Mr Cooper said that if this was taken into consideration, the number of rejected claims would be much lower.
“The facts are that BTFG declined 58 TPD claims in 2015,” he said.
“During the same period BTFG paid $225 million in life insurance claims to 2640 beneficiaries.”
Mr Cooper said the industry needed to improve the consistency of data to enable consumers to make valid comparison of products.
“We strongly support the need for standardised reporting to allow consumers to make meaningful comparison,” he said.
“We will have a further look at each of the 58 declined claims to ensure that our processes are robust and fair.”




Wow data from thousands of claims is “flawed” yet the data taken from a small number of advisers wasn’t when it was used to try and say all advisers were churning even though lapse rates from advised risk have remained consistent and good.
Unbelievable hypocrisy from another FSC member.
Is the answer now reduce all insurance company execs and employees dealing with claims by 50%???
This whole debate is meaningless unless there is a clear and unambiguous definition of churn ,lapse and any other indicator of adviser behavior
If it is available can someone please advise
Clearly,any movement of one policy to another has to be in the clients best interest
How would an insurance company know why the insurance product was changed unless they received a copy of the SOA
I have never been asked to provide one
An adviser with a high lapse rate might actually be doing what he is paid to do and give advice
I am quite happy to sit down with any insurance company and explain why I moved their product to another company
I have offered to give feedback but they are not really interested
Standardised reporting….you mean like client policies being cancelled as a result of expiry or a policy being paid out as a claim NOT being classed as an adviser churn???
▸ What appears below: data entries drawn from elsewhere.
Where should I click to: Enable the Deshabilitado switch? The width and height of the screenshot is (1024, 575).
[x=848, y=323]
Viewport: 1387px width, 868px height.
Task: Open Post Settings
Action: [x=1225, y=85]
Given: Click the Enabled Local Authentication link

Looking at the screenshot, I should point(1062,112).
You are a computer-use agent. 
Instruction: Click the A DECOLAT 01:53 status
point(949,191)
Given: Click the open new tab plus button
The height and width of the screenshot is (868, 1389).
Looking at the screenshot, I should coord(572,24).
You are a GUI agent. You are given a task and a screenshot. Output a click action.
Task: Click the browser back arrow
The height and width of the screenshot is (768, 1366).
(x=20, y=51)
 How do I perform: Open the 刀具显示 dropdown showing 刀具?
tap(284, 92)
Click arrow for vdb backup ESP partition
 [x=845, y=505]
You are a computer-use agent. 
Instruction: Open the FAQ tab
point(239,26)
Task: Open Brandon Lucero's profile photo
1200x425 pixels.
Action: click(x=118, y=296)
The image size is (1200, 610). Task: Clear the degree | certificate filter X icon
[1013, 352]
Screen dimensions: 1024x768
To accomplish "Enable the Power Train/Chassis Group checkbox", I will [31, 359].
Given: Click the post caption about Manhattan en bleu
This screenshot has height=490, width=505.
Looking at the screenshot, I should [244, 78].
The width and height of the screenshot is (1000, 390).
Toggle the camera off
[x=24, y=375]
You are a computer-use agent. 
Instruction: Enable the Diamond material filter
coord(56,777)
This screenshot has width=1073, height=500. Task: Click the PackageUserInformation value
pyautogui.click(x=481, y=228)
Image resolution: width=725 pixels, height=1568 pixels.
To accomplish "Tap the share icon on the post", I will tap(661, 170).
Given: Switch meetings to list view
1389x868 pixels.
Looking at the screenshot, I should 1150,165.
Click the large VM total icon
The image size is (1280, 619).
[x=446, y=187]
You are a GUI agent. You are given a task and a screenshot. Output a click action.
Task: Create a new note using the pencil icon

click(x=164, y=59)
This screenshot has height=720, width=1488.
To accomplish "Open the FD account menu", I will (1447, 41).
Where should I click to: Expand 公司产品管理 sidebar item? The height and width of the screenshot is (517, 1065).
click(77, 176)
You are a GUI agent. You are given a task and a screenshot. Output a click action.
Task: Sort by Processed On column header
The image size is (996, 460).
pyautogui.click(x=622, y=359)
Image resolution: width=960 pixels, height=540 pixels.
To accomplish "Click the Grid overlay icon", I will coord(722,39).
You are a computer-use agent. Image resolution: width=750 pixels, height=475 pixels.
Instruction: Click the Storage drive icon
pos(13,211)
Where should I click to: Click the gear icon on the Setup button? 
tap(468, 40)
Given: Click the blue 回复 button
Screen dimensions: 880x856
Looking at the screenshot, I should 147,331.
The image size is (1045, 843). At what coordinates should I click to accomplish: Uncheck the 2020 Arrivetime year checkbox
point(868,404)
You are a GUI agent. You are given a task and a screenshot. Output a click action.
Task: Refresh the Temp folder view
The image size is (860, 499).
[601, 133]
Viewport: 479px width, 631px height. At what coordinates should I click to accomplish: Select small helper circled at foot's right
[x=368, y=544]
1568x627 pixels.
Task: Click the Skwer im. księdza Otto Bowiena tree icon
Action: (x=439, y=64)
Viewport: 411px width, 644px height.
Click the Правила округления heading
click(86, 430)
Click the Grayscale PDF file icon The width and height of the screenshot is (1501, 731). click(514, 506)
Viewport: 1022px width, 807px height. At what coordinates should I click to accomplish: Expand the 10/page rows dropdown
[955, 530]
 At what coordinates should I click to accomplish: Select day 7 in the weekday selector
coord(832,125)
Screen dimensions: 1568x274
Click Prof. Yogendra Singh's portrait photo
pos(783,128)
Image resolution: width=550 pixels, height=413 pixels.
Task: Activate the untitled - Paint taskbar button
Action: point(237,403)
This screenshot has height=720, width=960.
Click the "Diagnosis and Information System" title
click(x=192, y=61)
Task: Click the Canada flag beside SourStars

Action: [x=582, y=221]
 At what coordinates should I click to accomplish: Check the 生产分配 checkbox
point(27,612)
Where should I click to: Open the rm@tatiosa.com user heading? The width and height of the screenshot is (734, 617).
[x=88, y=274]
Gee, now there’s a novel idea!
I don’t know if its just me but I’m finally starting to sense some of the underhanded tactics being adopted by the insurers to well and truly shaft advisers starting to turn back on them and isn’t it nice.
The unfair scrutiny we’ve copped the last 2 years has been nothing short of shameful. We told ASIC adviser churn rates were extremely exaggerated, we also told ASIC that its the direct insurance market that’s eroding consumer confidence and we’ve told the regulators the LIF reforms will damage the industry.
Will ASIC gets its crystal ball out in 5 years time and tell us in hindsight once again that the reforms have done that and that insurance companies manipulated data for their own financial benefit? Only time will tell…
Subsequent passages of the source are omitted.